Because my user tracking is toast, I had no idea until today that noisy ghost is back with another blog. Noisy, you will note is an actual writer, having actually been published, as opposed to me -- a faux-writer. I am a writer only because I say I am and no one has yet come along to break my fingers to prevent me from blogging such outrageous lies. Actually, that wouldn't do any good. I type with one finger and could likely jerry-rig a pencil or something to the cast. Or I could probably figure out how to type with other body parts -- especially when thinking about Jennifer Jason Leigh in "Hudsucker Proxy."

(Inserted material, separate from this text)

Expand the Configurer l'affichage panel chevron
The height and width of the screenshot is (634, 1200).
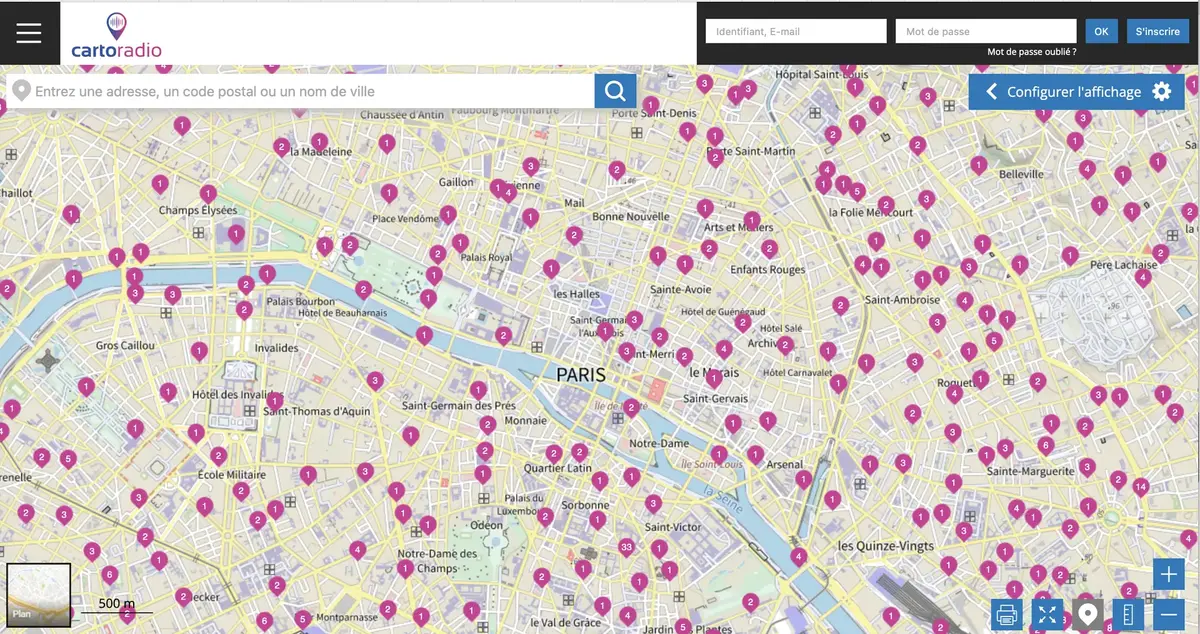tap(991, 91)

I wish this sort of legislation could gain traction. Sadly, not that many people under the age of 21 (or even under the age of 51, for that matter) tend to vote, by which time the issue is wholly irrelevant. They simply look back and think: "Man, glad I'm not that age anymore."
I am also glad am not 9 or 10 years old, else I would be in prison.
The football coach for Orlando, Fla.'s Jones High School has his work cut out for him when the school's athletic director -- the man who hired him -- offers this as an endorsement: "I'm not going to hold it against Mike what his forefathers did to us 400 years ago."